### Source extract
Electronic Design’s James Morra discussed the tug-of-war between power and computing with Maury Wood, Vice President of Strategic Marketing at Vicor, who said solving the issue could be as simple as pulling them apart.
How is the underlying architecture of the data center changing to tackle the AI power dilemma?
First and foremost, system designers are making significant efforts to increase compute density, which can be measured in petaFLOPS per liter in EIA-standard 19-in.-wide, or OCP-standard 21-in.-wide, data-center server racks. A single petaFLOP comes out to a quadrillion floating-point operations a second.
A related question is, “Why does higher compute density help to reduce the operating expense of training these large AI models?” In short, it’s because inter-processor memory bandwidth and non-optimal latency is a bottleneck on performance. Large model training requires massive amounts of low-latency memory and non-blocking “all-to-all” network fabrics supporting shared access by the dozens of processors within an AI cluster or “superpod.”
Bringing processors, memory, and network switches in closer physical proximity in a rack increases bandwidth and reduces overall inter-processor communications latency, reducing AI model training time. Specifically, the shorter distances defined by a single rack enable the use of passive copper cables instead of active optical transceivers, which are more expensive and power-hungry thanks to the embedded retimers and DSPs.
A typical 800G QSFP-DD and OSFP transceiver consumes about 15 W. Because these supercomputers use tens of thousands of optical transceivers, the power and cost savings of removing all these components are significant—up to 20 kW per rack.
What additional steps are being taken to balance compute density with power and cost savings?
The next generation of AI supercomputers has evolved from fan-forced air cooling to liquid cooling. To pose myself another question, “How does this help to increase compute density?” In the previous generation, each eight-processor tray had ten 80-mm fans and a large heatsink that together required eight rack units (RUs) or a compute density of one GPU per rack unit.
######
### Stored data
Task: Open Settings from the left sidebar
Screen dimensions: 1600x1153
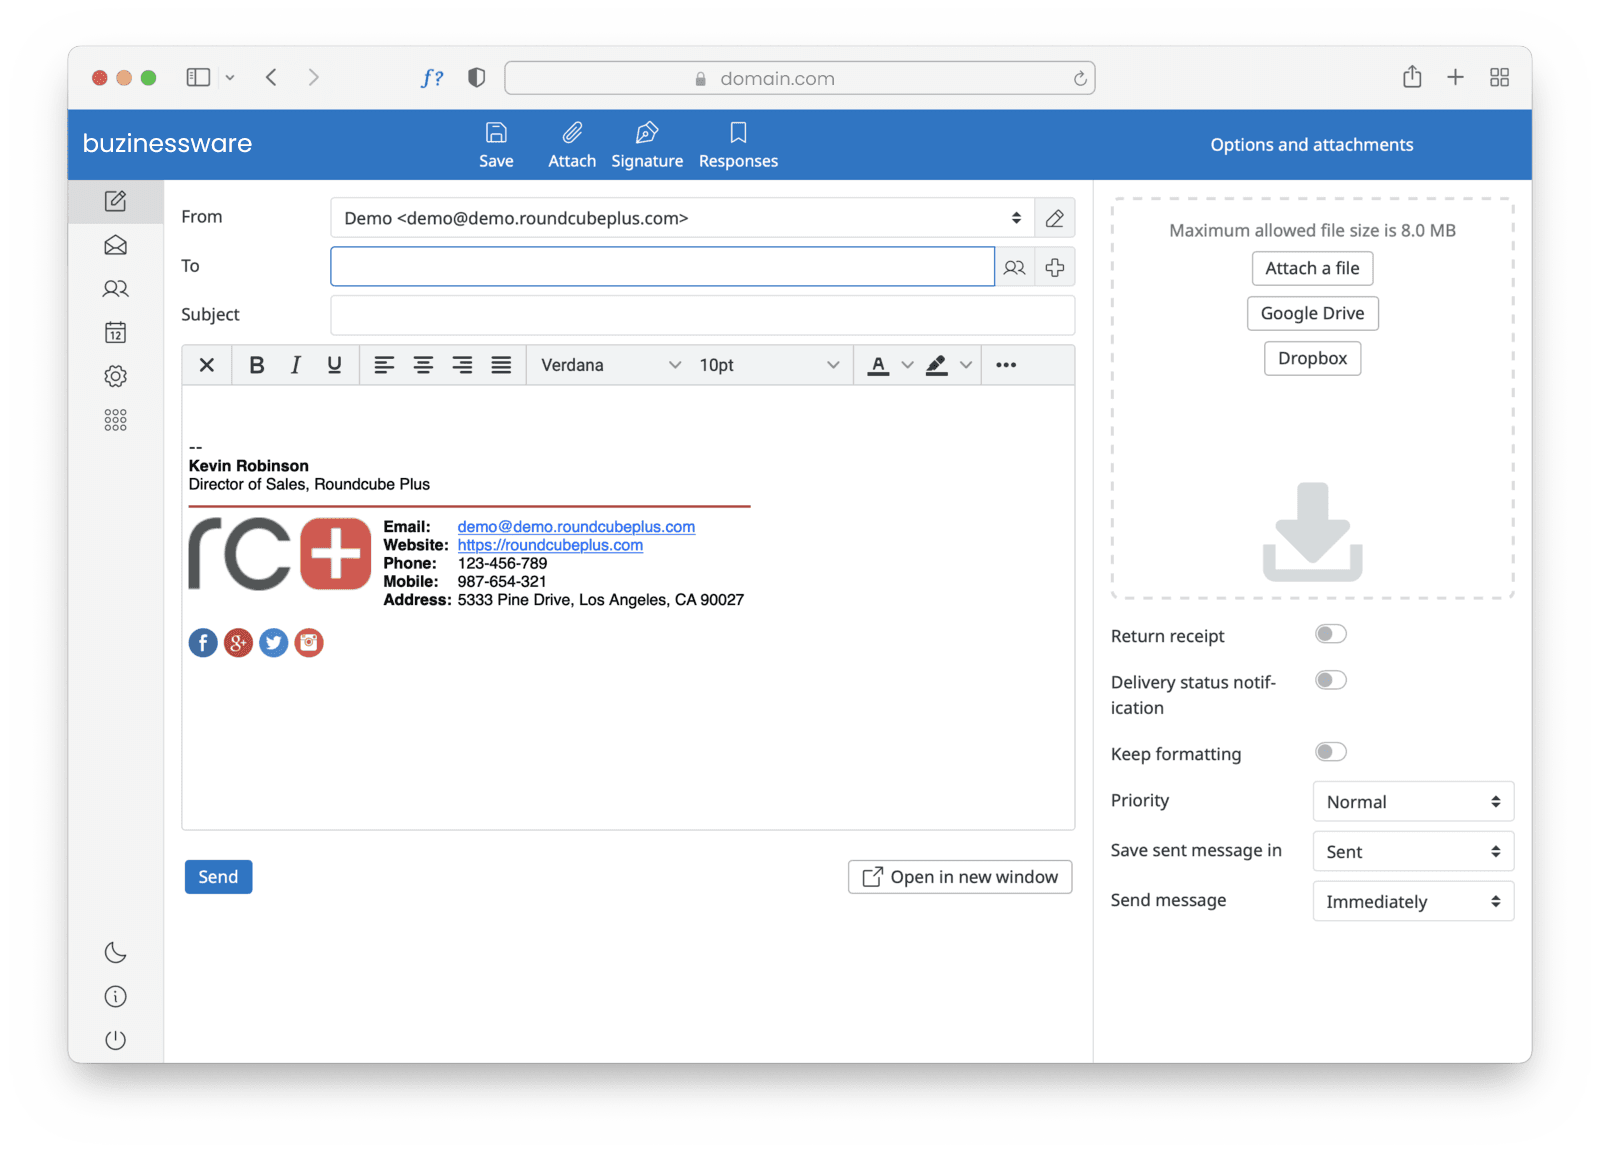Action: click(x=115, y=375)

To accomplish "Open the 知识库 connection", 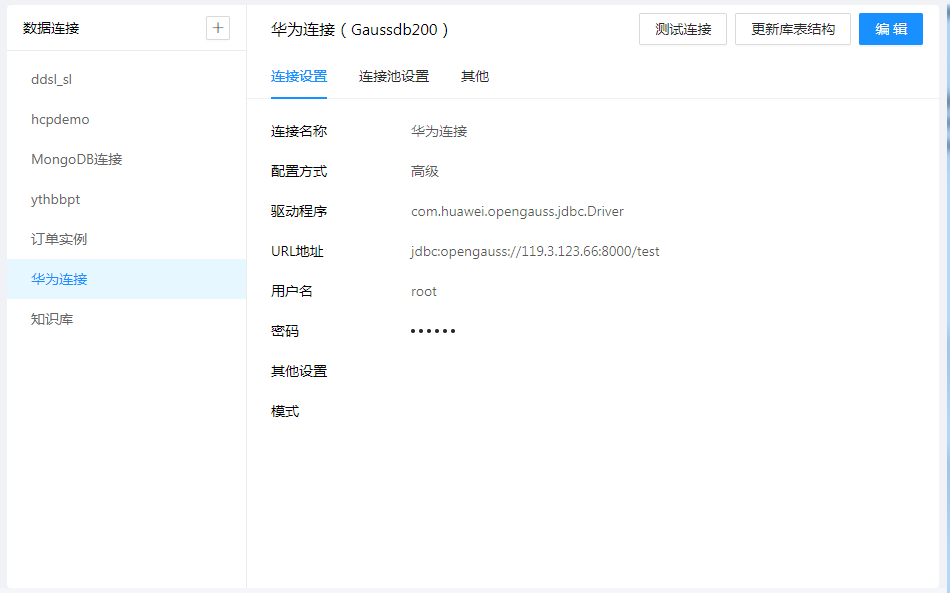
######
Written request: Copy out, word for word, every question that appears in the interview on data-center power for AI.

Task response:
- How is the underlying architecture of the data center changing to tackle the AI power dilemma?
- Why does higher compute density help to reduce the operating expense of training these large AI models?
- What additional steps are being taken to balance compute density with power and cost savings?
- How does this help to increase compute density?